=== Begin Enclosure ===

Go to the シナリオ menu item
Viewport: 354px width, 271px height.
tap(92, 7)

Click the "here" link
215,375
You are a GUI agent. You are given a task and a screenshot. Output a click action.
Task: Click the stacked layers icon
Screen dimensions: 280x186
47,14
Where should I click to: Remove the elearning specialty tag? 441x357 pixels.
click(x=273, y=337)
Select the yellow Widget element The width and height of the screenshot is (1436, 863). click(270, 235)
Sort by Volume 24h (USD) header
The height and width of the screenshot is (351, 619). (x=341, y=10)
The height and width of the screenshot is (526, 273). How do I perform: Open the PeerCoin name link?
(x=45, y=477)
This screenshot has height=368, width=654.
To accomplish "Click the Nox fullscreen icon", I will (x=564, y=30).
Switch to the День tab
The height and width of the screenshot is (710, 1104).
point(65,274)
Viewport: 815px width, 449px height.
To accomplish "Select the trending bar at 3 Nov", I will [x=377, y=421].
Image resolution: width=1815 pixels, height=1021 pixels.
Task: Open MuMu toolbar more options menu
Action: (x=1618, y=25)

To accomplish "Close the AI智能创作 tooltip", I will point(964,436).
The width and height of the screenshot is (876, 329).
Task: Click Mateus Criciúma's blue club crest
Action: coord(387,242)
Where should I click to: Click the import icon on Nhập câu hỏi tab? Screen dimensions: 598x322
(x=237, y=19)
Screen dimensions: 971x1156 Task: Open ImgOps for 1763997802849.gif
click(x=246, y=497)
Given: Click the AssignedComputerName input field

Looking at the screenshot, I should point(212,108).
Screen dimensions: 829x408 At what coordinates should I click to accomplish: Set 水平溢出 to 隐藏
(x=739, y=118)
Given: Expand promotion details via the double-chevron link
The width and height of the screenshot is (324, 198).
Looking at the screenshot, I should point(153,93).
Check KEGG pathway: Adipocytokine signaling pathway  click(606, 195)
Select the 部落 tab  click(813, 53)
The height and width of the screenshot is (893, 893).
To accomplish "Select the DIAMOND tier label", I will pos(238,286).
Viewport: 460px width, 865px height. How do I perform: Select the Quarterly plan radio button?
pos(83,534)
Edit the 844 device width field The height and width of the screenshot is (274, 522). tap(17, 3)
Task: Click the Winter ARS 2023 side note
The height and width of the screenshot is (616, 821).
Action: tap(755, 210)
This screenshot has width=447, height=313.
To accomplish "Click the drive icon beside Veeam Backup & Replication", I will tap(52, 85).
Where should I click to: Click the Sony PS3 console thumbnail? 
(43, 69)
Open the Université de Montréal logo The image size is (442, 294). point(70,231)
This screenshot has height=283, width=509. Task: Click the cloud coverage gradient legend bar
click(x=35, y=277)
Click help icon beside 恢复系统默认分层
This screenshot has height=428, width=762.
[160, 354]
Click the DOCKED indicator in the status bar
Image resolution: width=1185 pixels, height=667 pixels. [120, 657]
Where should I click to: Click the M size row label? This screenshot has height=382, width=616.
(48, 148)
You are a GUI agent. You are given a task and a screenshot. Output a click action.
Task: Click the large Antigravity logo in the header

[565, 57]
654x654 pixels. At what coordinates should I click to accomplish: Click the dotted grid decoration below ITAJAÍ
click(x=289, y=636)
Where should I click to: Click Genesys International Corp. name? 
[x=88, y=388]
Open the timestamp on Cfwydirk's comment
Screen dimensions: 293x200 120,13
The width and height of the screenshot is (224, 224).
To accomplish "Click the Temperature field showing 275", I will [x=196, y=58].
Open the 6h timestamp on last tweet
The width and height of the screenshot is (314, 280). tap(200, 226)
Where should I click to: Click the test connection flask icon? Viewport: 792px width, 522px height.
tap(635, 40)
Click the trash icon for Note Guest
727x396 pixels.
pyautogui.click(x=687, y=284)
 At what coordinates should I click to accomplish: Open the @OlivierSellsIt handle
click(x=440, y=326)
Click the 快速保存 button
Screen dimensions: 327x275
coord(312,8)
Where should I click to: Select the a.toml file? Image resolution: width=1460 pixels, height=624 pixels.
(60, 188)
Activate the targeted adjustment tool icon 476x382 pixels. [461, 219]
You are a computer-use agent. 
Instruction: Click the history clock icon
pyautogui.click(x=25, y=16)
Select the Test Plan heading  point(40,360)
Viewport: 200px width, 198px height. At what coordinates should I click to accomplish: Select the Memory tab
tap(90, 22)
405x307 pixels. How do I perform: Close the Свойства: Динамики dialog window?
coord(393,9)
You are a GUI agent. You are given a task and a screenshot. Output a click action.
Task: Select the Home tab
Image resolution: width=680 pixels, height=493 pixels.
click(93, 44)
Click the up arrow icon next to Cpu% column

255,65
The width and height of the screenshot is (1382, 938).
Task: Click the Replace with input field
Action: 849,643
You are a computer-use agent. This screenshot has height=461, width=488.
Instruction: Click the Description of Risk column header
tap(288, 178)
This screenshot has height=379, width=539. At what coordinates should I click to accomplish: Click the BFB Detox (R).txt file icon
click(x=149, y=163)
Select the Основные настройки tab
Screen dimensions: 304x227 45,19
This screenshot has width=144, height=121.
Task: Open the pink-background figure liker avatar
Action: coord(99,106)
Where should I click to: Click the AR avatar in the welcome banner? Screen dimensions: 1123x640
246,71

=== End Enclosure ===

Reproduce the lines above, beginning at the line with "Where should I click to: Click Genesys" and stopping after the line with "Task: Select the Home tab", exactly as they are.

Where should I click to: Click Genesys International Corp. name? 
[x=88, y=388]
Open the timestamp on Cfwydirk's comment
Screen dimensions: 293x200 120,13
The width and height of the screenshot is (224, 224).
To accomplish "Click the Temperature field showing 275", I will [x=196, y=58].
Open the 6h timestamp on last tweet
The width and height of the screenshot is (314, 280). tap(200, 226)
Where should I click to: Click the test connection flask icon? Viewport: 792px width, 522px height.
tap(635, 40)
Click the trash icon for Note Guest
727x396 pixels.
pyautogui.click(x=687, y=284)
 At what coordinates should I click to accomplish: Open the @OlivierSellsIt handle
click(x=440, y=326)
Click the 快速保存 button
Screen dimensions: 327x275
coord(312,8)
Where should I click to: Select the a.toml file? Image resolution: width=1460 pixels, height=624 pixels.
(60, 188)
Activate the targeted adjustment tool icon 476x382 pixels. [461, 219]
You are a computer-use agent. 
Instruction: Click the history clock icon
pyautogui.click(x=25, y=16)
Select the Test Plan heading  point(40,360)
Viewport: 200px width, 198px height. At what coordinates should I click to accomplish: Select the Memory tab
tap(90, 22)
405x307 pixels. How do I perform: Close the Свойства: Динамики dialog window?
coord(393,9)
You are a GUI agent. You are given a task and a screenshot. Output a click action.
Task: Select the Home tab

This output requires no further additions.